En estos días se presentó la
campaña del Ministerio de Turismo para conocer primero el país. Como se sabe,
el turismo es una invención posterior a la primera industrialización europea.
Es un fenómeno reciente. Nadie recuerda, por ejemplo, decir a los abuelos que
se iban una semana a la playa, a lo sumo acudía a una romería a Las Lajas y los
más avezados se iban a Baños de Agua Santa.

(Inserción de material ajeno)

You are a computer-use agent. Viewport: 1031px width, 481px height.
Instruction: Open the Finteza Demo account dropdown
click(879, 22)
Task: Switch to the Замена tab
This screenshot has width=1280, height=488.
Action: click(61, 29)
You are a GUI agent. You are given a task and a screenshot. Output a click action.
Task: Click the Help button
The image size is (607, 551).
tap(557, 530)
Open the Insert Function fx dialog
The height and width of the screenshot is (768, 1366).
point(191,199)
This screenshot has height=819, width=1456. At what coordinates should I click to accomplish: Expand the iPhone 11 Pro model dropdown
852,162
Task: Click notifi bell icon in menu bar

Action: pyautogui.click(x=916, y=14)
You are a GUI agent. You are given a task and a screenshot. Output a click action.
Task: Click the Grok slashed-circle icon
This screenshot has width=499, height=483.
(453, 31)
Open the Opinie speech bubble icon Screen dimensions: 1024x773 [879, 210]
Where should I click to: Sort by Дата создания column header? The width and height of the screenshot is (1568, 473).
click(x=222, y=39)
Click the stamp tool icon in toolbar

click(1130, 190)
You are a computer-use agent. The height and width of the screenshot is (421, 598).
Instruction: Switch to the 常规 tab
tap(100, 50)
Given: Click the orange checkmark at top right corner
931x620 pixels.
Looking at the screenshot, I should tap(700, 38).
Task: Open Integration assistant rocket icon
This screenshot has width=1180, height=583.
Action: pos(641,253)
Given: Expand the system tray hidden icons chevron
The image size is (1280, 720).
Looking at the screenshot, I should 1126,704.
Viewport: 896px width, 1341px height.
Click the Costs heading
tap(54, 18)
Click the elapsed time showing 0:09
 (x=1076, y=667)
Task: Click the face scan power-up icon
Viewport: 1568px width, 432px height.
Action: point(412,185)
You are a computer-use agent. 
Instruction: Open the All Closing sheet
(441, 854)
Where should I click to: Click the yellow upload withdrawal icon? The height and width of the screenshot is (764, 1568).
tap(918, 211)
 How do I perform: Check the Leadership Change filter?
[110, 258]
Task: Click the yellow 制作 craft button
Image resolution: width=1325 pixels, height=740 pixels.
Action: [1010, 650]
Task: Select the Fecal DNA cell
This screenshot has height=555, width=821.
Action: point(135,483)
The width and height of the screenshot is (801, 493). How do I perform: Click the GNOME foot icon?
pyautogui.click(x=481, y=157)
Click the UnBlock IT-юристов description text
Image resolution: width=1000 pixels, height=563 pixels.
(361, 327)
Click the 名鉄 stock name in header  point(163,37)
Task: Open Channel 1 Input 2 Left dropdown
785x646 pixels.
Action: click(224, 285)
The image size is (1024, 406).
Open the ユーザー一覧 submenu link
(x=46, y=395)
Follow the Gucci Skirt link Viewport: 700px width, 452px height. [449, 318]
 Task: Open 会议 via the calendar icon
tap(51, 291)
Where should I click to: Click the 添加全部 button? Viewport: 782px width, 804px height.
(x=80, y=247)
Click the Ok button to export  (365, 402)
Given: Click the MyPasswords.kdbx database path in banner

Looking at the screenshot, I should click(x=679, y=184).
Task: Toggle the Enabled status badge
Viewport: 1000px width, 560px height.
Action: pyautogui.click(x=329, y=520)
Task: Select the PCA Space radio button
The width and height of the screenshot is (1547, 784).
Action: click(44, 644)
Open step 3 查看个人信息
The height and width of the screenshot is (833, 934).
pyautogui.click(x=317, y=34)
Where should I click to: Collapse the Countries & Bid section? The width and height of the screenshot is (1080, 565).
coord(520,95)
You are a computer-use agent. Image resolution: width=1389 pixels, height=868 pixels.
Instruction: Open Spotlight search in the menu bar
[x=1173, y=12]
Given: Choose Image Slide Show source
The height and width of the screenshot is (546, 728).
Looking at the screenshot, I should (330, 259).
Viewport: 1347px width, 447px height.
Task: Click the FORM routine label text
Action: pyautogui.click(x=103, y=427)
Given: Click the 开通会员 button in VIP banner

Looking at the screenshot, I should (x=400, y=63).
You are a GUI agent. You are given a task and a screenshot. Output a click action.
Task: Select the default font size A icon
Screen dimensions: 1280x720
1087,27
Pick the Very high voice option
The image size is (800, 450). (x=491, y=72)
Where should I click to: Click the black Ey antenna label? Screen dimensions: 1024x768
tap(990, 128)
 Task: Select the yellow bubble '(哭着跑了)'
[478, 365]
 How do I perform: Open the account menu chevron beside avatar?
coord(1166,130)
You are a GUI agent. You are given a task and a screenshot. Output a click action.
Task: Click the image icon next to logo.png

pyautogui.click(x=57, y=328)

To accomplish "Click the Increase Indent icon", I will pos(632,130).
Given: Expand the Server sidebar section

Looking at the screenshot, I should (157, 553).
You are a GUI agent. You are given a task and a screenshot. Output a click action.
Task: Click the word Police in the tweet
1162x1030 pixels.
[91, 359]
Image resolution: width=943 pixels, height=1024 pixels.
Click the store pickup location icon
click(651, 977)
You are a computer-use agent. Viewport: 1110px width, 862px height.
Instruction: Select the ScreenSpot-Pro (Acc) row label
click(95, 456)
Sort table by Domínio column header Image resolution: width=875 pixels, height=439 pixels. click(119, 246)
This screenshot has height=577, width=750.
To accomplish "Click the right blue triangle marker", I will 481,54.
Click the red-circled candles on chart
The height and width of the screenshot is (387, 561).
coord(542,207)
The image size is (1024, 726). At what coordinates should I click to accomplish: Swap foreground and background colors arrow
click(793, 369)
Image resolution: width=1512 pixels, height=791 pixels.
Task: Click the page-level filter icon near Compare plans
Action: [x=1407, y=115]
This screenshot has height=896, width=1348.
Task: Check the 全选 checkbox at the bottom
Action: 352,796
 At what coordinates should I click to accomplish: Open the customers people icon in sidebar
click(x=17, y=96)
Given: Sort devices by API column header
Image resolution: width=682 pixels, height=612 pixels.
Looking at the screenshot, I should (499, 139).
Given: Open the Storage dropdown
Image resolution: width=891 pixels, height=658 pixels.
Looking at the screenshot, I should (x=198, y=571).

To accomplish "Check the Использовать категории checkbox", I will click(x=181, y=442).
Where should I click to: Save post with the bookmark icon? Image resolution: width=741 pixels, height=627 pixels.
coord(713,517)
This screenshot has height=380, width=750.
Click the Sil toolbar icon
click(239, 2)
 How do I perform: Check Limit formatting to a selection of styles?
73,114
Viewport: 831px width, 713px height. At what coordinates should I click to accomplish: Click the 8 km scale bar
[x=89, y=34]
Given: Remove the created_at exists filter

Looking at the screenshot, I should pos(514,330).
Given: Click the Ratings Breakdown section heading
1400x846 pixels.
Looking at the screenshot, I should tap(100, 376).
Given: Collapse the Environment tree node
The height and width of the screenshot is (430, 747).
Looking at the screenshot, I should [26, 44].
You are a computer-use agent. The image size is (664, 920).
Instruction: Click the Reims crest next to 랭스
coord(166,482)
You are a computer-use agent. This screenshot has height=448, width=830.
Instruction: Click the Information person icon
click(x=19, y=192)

Aún recuerdo, siendo niño, la
aventura de un viaje al Oriente, como decíamos a la Amazonía. Primero llegar a
Ambato y, acto seguido, acudir a mirar los ex votos -esos magníficos cuadros
populares de agradecimiento- de la iglesia de la Virgen de Agua Santa. Allí se
encontraban los inmensos óleos donde se mostraba la donación de tal devoto por
el milagro de la salvación. No era un rescate del alma, sino que se trataba de
un pobre feligrés que se salvó de caer al barranco por la temible vía hacia
Puyo. Justo la misma que teníamos que cruzar con rosario en mano. Estoy
hablando de finales de la década del 70, del anterior siglo. Obviamente, casi
no había hoteles y en Tena, después de perdernos en las cuevas de Archidona,
los parientes tuvieron que rentar un departamento por dos días y comprar
colchones para alojarnos.
Mi padre, amante de las montañas,
y el tío Rómulo, los dos ahora por otras alturas, eran los que ideaban esos
viajes de locura por un país que nadie conocía. Recuerdo contemplar el
Chimborazo y asociarlo con el poema ‘Catedral Salvaje’, de César Dávila
Andrade: ¡Sibambe, con sus hoces de azufre, cortando antorchas en la altura! Lo
más maravilloso de esos viajes era precisamente descubrir a ese Ecuador
profundo.
Más joven, recuerdo haber
navegado en una precaria balsa por el río Cayapas. Un instante memorable. El
canoero, un hombre fornido y alegre, llevaba a la embarcación hasta casi la
ribera para gritar a voz en cuello: “¡Primo!”. De los platanales salía otro
hombre para responderle en el sonoro lenguaje esmeraldeño: “¡Familia!”. Iba a
conocer a Papá Roncón, pero me desvié del camino.
Otro viaje fue hacia
Loja: montañas azules y pueblos increíbles como Vilcabamba, donde recién habían
llegado los gringos. Sin plata en los bolsillos, terminé de guía subido a un
caballo dócil. Y, claro, después conocer la mejor playa manabita: Los Frailes o
contemplar los delfines entrando en el mar, cerca de Isabela. Y allí, en una de
las islas, mirar de frente a la tortuga ‘George’, que debió ser niño cuando
Darwin pasó por las ‘Encantadas’. Después volver a mi tierra: escuchar
los prodigiosos violines de Peguche, los sanjuanes frente a la laguna de
Yahuarcocha, donde los caranquis levantaron sus tolas. Más al norte, en el
Valle, oír en la propia voz de Milton Tadeo cantar: Te dejo mi corazón Carpuela
linda. En el Carchi, la amabilidad de su gente y los cachos pastusos dichos por
los propios pastusos de San Gabriel. Como notará el lector, el país siempre es
altamente recomendable para visitarlo, aunque con carreteras menos azarosas.
Es curioso, hay gente
que conoce Miami, pero no Misahuallí, donde los monos juegan en el parque y el
río llama a los pájaros de colores, mejor que en Centroamérica.